In such scenarios, mechanical breakdown plan would allow you to have an affordable repair and return of the vehicle. You would have to pay very less for repairs that may actually cost you anywhere between $200 to $500 dollars.
However, general maintenance and other wear & tear items are not covered in it. Before the vehicle is repaired, the insurance company must be notified, which delays the repairing by a day or two. And if the repair work begins without informing the insurance company, the repair work will most likely will not be covered.
Looking for the right company
Some insurance company, such as provide better vehicle breakdowns coverage and initiate legitimate work with legitimate repair parts. Other insurance companies may take over a week or even more to get the vehicle repair approved. This could mean you would be without a vehicle for several weeks. Due to this, it is important to choose the right insurance company. You may also have to rent or borrow a vehicle during this time. The company may also not pay for the towing cost, which must then be paid by you.

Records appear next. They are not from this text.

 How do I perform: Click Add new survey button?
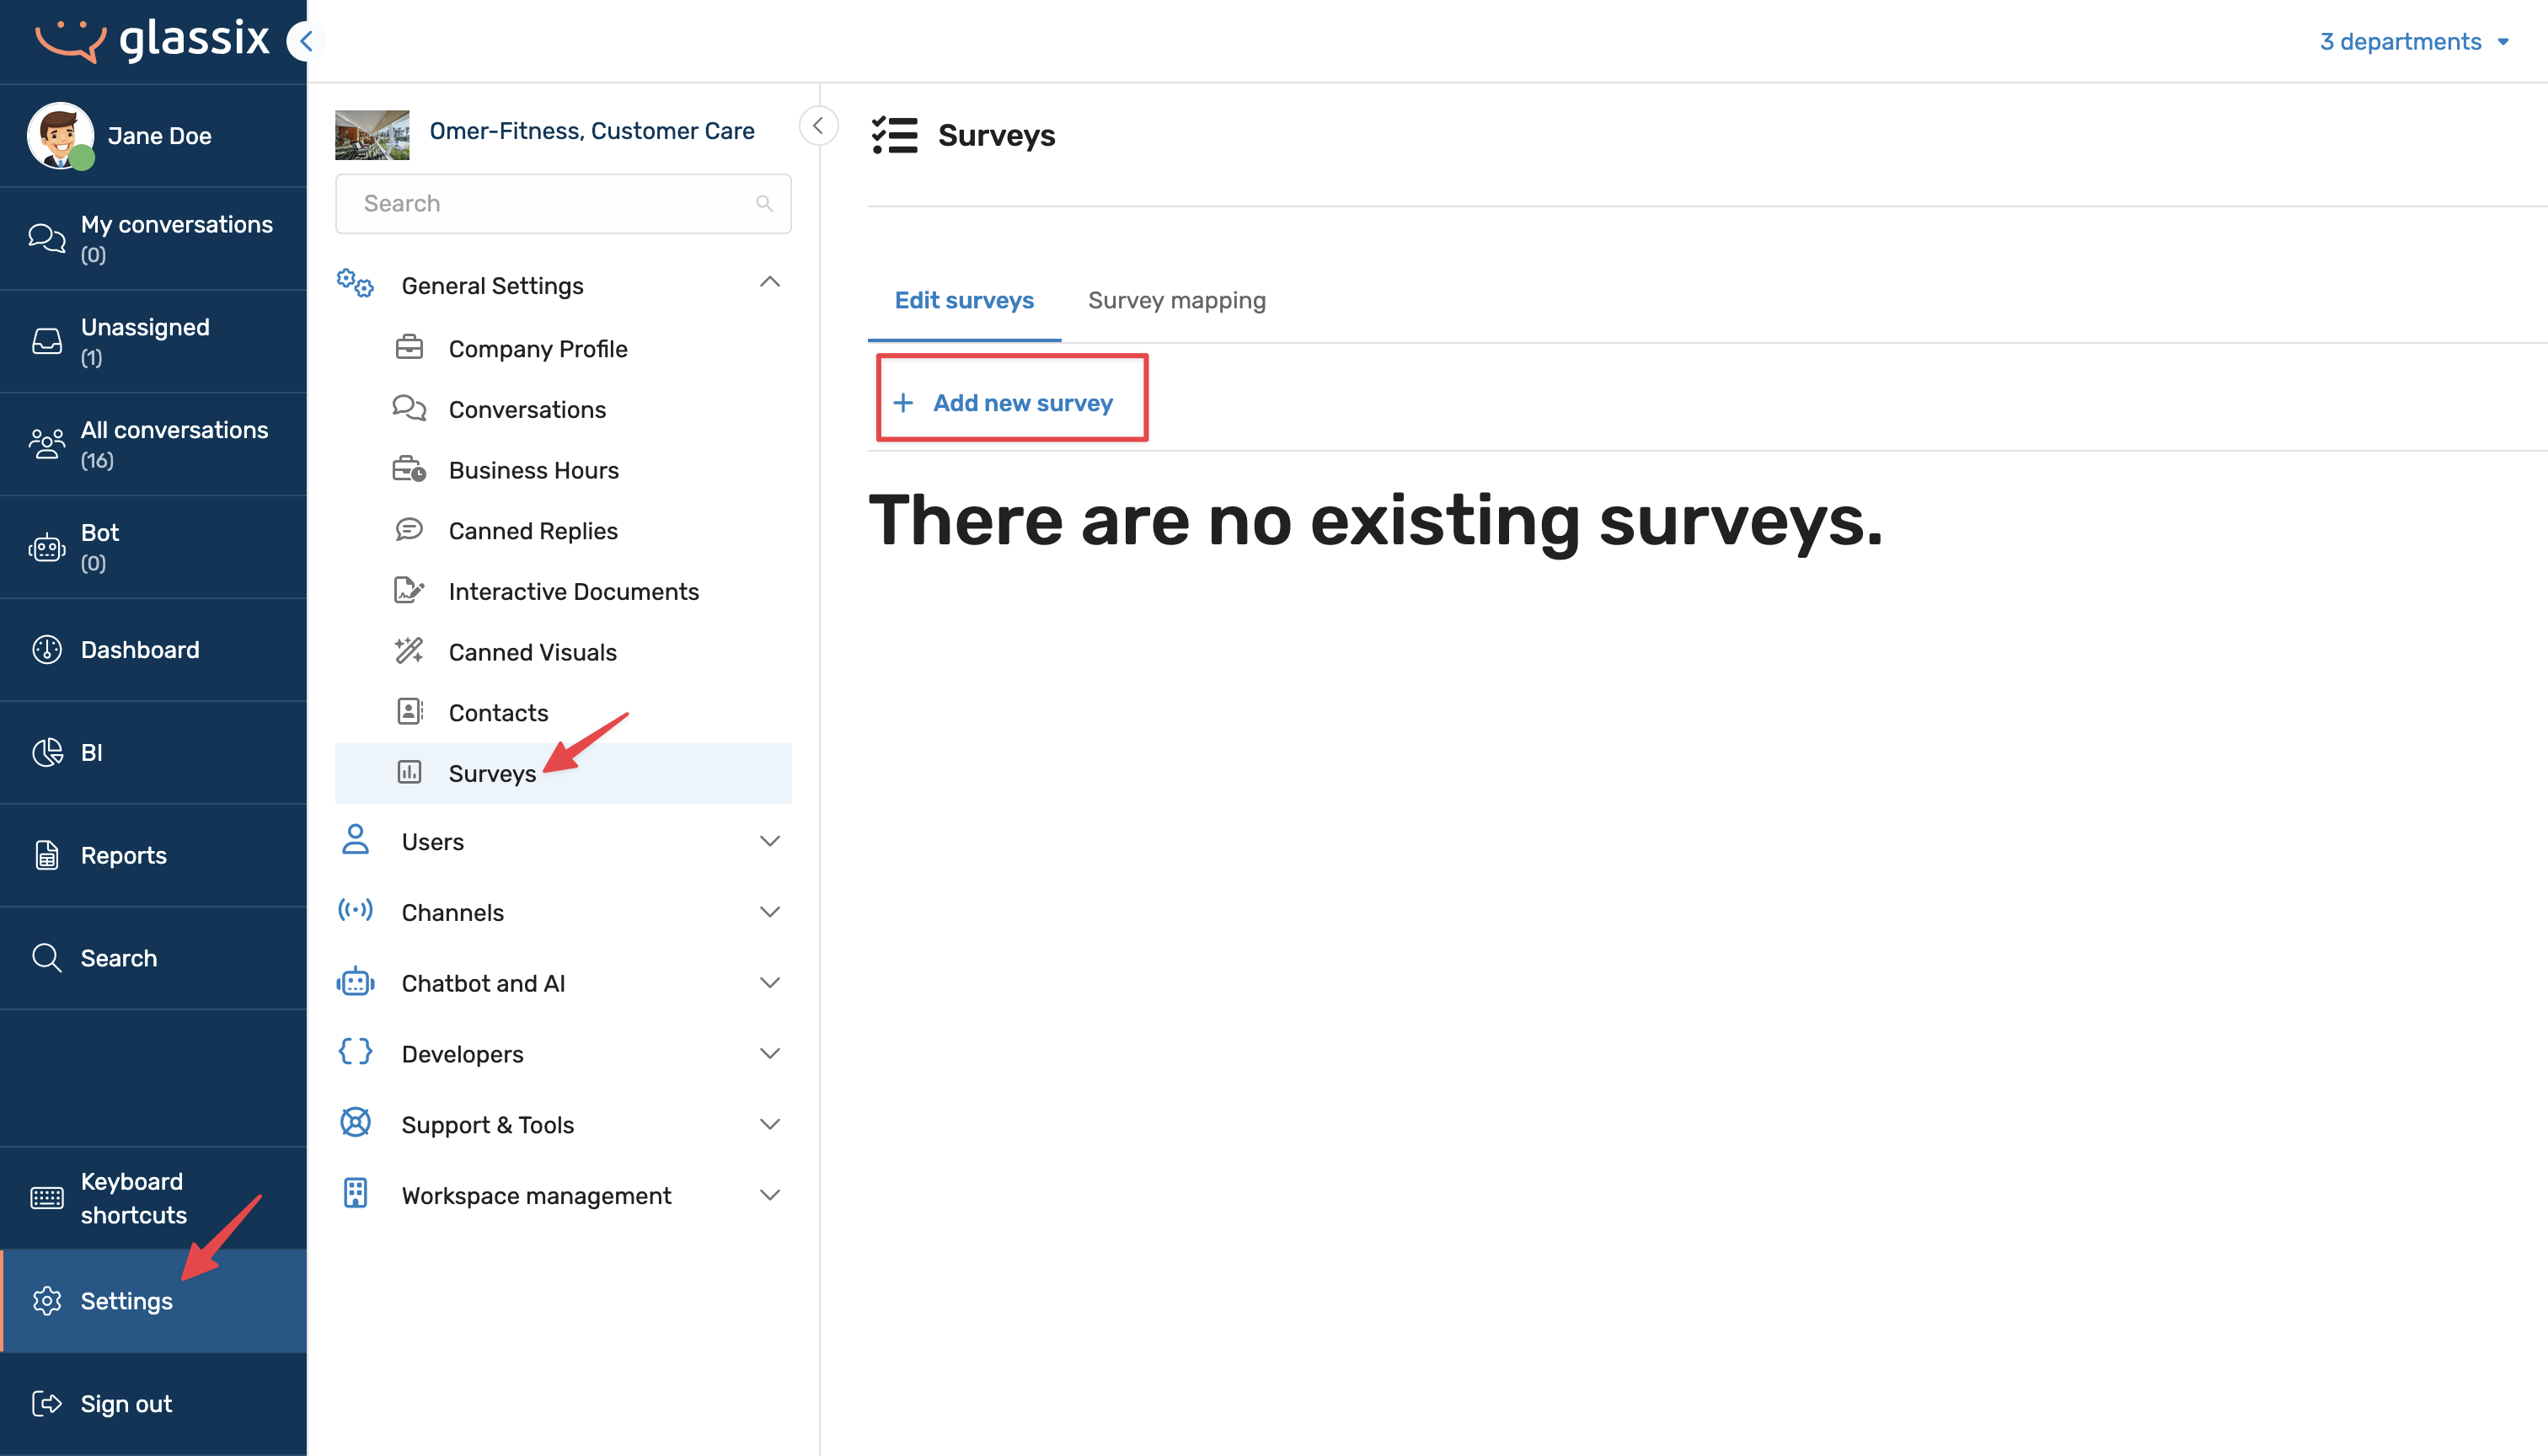point(1011,402)
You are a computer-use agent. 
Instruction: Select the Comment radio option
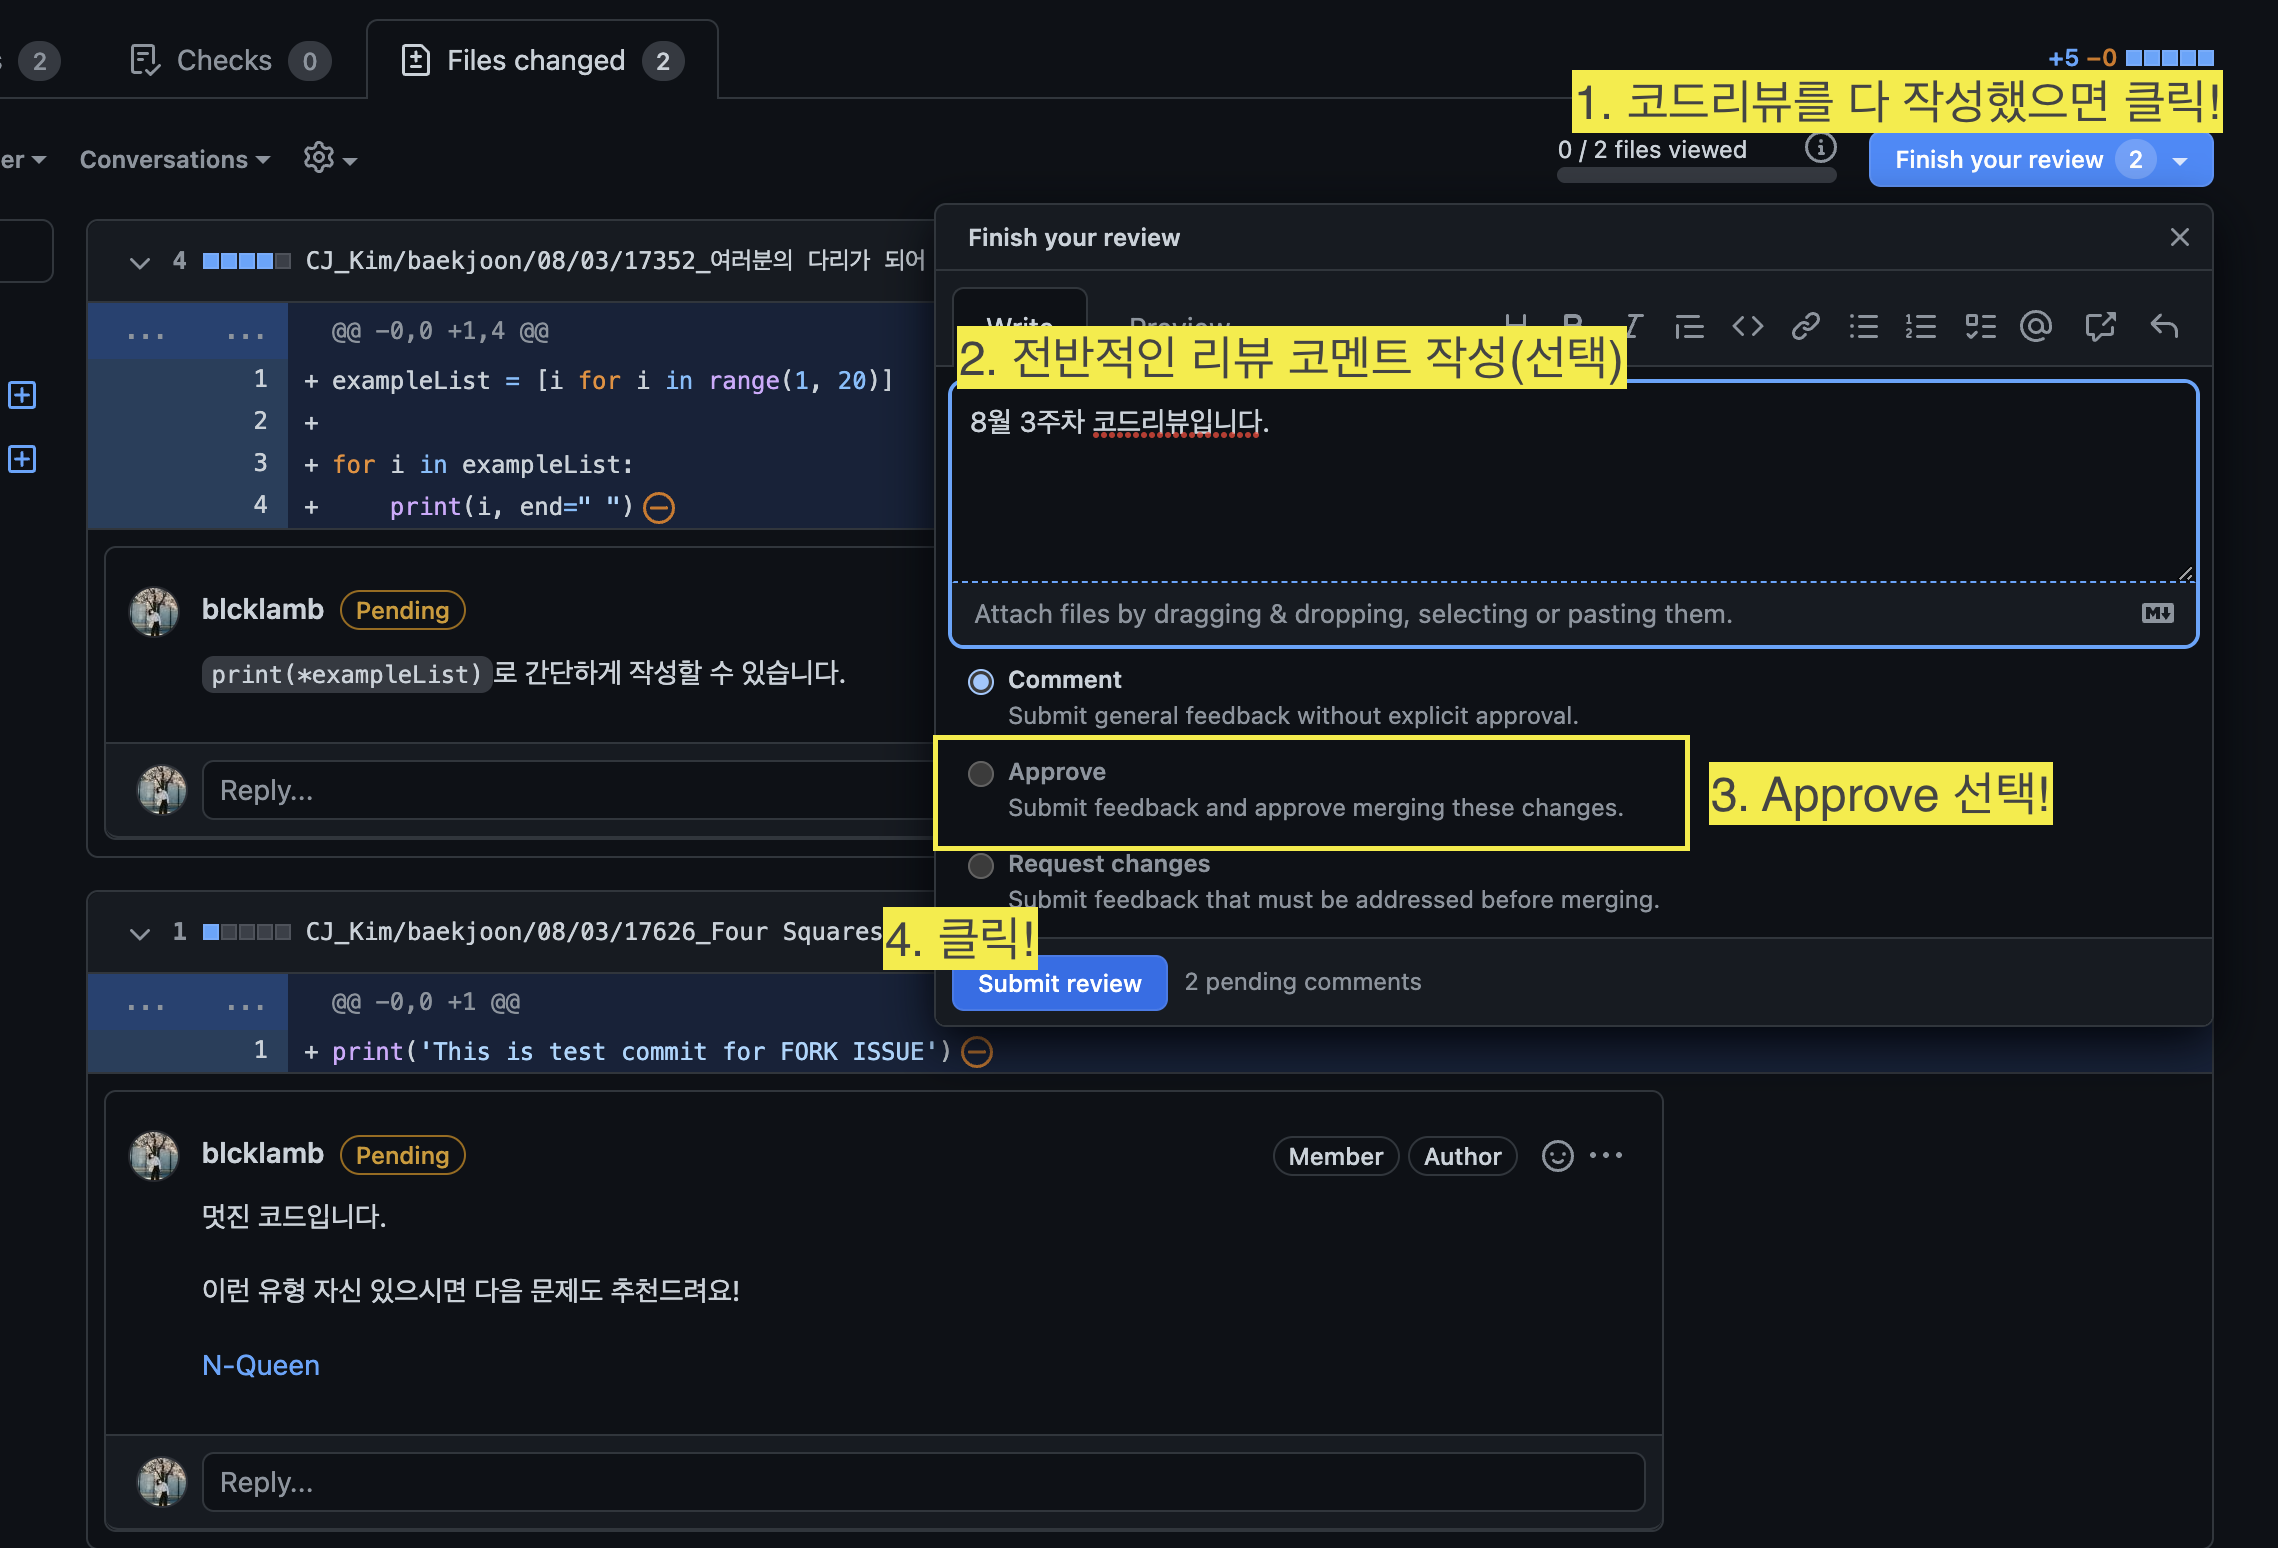(981, 681)
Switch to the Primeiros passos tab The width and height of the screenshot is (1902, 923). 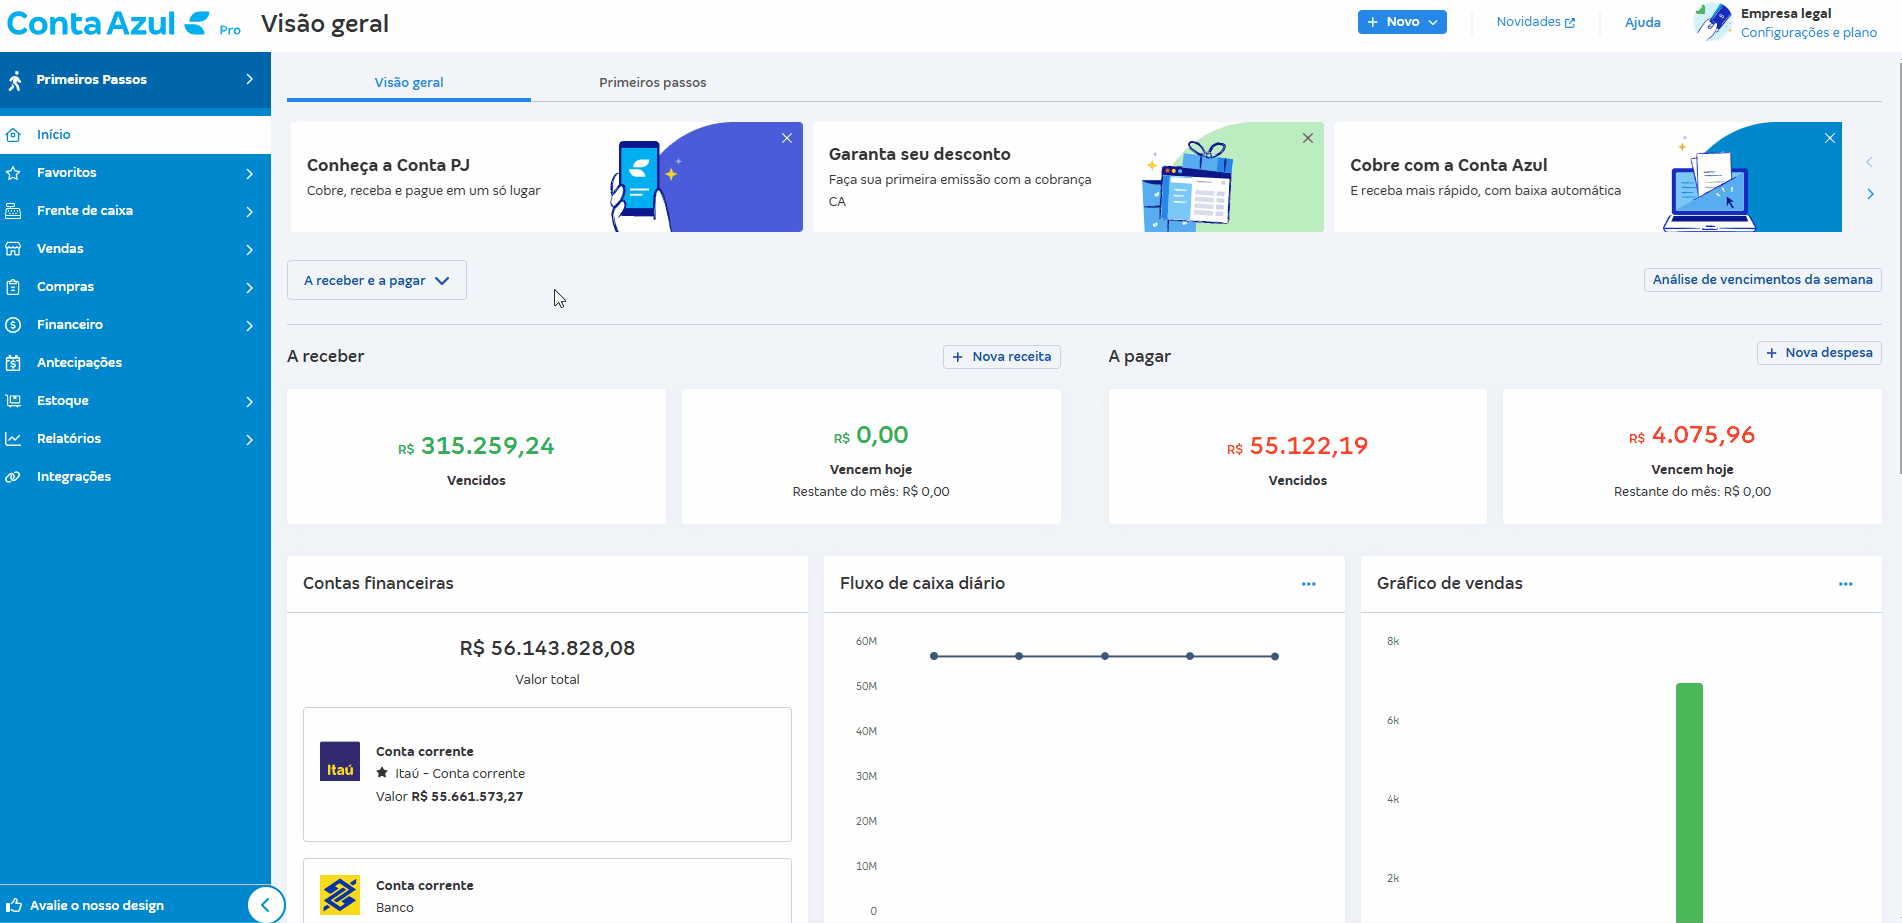652,82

Several times you will find a reputed insurer that will send your car to a fine garage or repair company, such as Rcarparts, making the best possible repairs. Making such policy purchases can be more of a luxury than a necessity. You must always strive to find an insurance company that can provide you true value for your money. This can be done by doing a good amount of research before opting for an auto insurance.
Read all the details of the policy before settling on it so that you don’t have to get hassled afterwards. In order to find a good one, you can also search on the internet, as several good AAA mechanical breakdown insurance are available online through many insurance companies.